The container will auto-configure the address and routing.

5.2 Routed IPv6 (Cleanest Long-Term Solution)

If the provider offers IPv6:

incus config device add <container> eth0 nic \
  nictype=routed \
  parent=eth0 \
  ipv6.address=<ipv6-address>

This avoids IPv4 NAT entirely and aligns with modern network design.

5.3 Proxy Devices (When No Extra IPs Exist)

If no additional IPs are available:

  • Keep the container isolated
  • Expose services via Incus proxy devices

Example:

incus config device add <container> web proxy \
  listen=tcp:0.0.0.0:443 \
  connect=tcp:127.0.0.1:443

This avoids container-level networking entirely.

6. Why Static NAT Bridges Are Not an Option Here

While Incus supports bridges without DHCP, routed /32 hosts typically still reject RFC1918 gateway assignment. Even with:

  • ipv4.dhcp=false
  • no dnsmasq installed

The kernel-level restriction remains.

Conclusion:

NAT bridges are fundamentally incompatible with routed /32 host networking.

7. Operational Recommendations

  • Do not install lxc unless raw LXC is required
  • Mask lxc-net.service permanently
  • Avoid LAN assumptions on server hosts
  • Prefer routed NICs or proxy devices
  • Treat container names and IPs as stable infrastructure APIs

8. Summary

  • Incus itself is not at fault; failures are caused by host networking constraints or conflicts.
  • On routed /32 hosts, NAT bridges are often impossible due to kernel routing policy.
  • Legacy LXC networking (lxc-net) and system-wide dnsmasq must not be mixed with Incus.
  • Use routed NICs, IPv6, or proxy devices for deterministic results.

Appendix A: BIND / FireHOL Variant (LAN-style Hosts)
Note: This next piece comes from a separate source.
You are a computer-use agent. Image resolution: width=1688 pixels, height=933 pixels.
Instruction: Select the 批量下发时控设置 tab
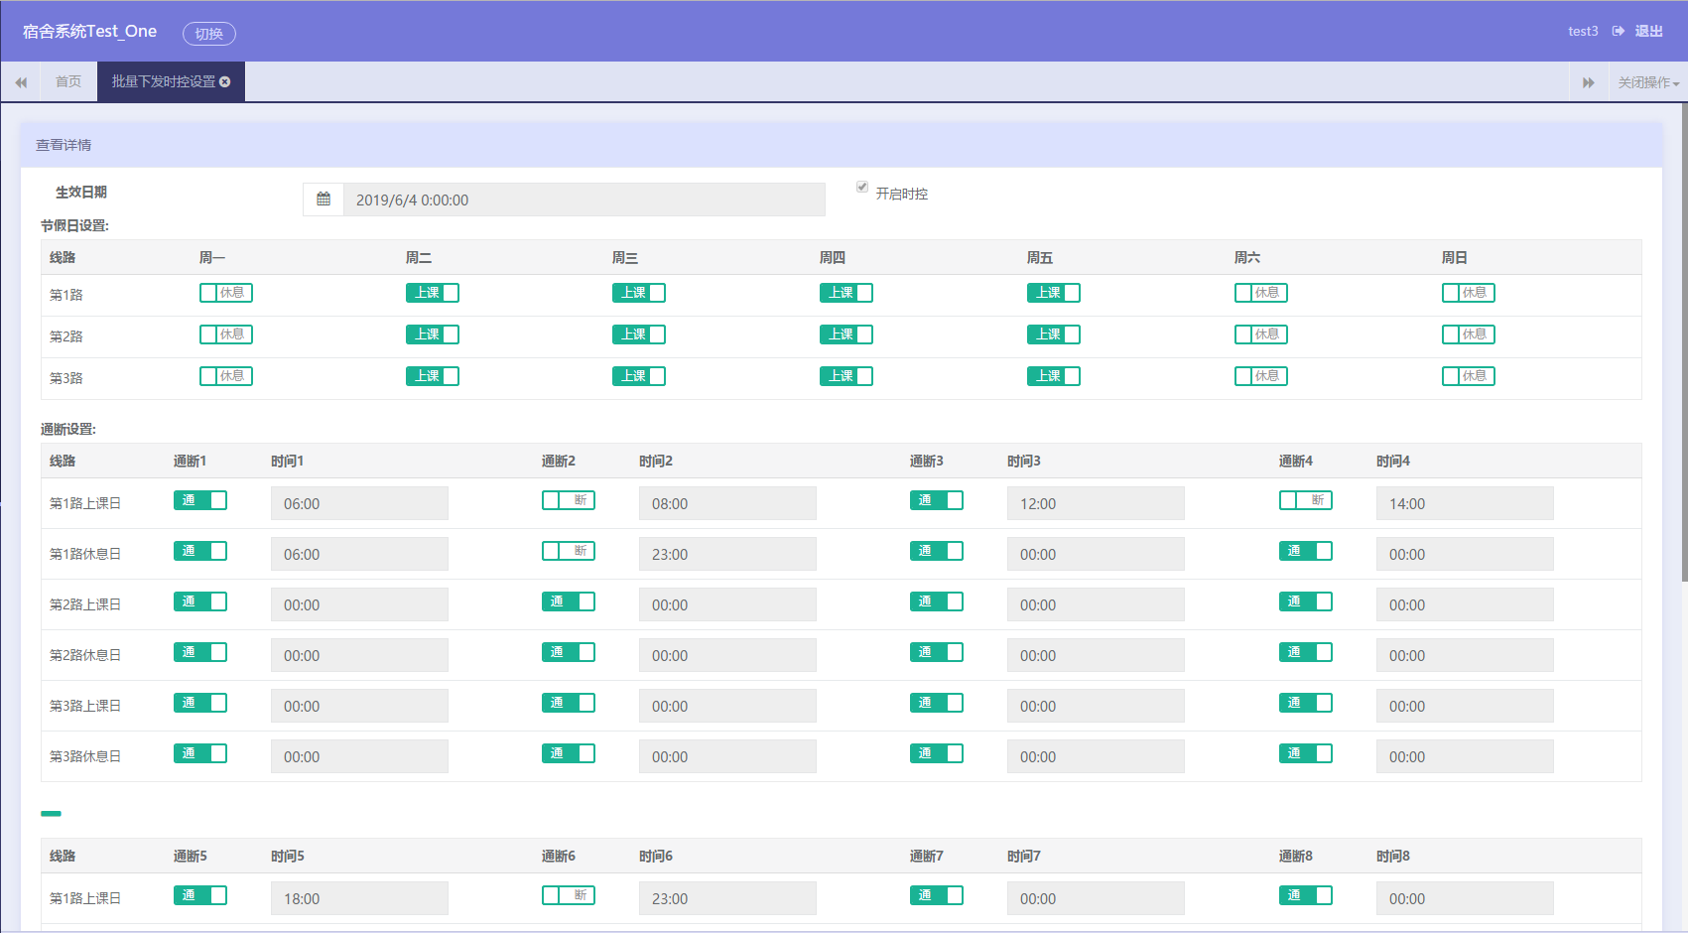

On some hosts that do provide a LAN-style environment (non-/32), Incus bridge creation may fail for a different reason: port 53 conflicts and firewall policy.

Symptoms

dnsmasq: failed to create listening socket for <bridge-ip>: Address already in use

Typical Causes

  • A system DNS service (e.g. BIND / named) already listening on port 53
  • Firewall policies (e.g. FireHOL) blocking bridge or NAT traffic

Resolution Strategy

  1. Create the Incus bridge without DHCP/DNS (avoid dnsmasq entirely):
incus network create incusbr0 \
  ipv4.address=192.168.100.1/24 \
  ipv4.nat=true \
  ipv4.dhcp=false \
  ipv6.address=none
  1. Allow bridge traffic in FireHOL (example):
# Incus bridge
interface4 incusbr0 br
    server all accept
    client all accept

router br_to_host inface incusbr0 outface any
    server all accept
    route all accept

Reload firewall rules:

firehol restart
  1. Attach the network to the default profile:
incus profile device add default eth0 nic network=incusbr0 name=eth0
  1. Configure a static IP inside the container (Debian 13, systemd-networkd):
# /etc/systemd/network/10-eth0.network
[Match]
Name=eth0

[Network]
Address=192.168.100.10/24
Gateway=192.168.100.1
DNS=8.8.8.8

Enable networking:

systemctl enable systemd-networkd
systemctl restart systemd-networkd

Notes

  • This appendix applies only to LAN-style hosts where RFC1918 gateways are permitted.
  • On routed /32 hosts (Hetzner-style), this model is not supported; use routed NICs instead.
  • Incus is functioning correctly
  • The host environment is restrictive by design
  • Legacy LXC networking must not be mixed with Incus
  • Routed NICs are the correct solution

This setup is deterministic, production-grade, and aligned with how Incus is designed to run on modern cloud servers.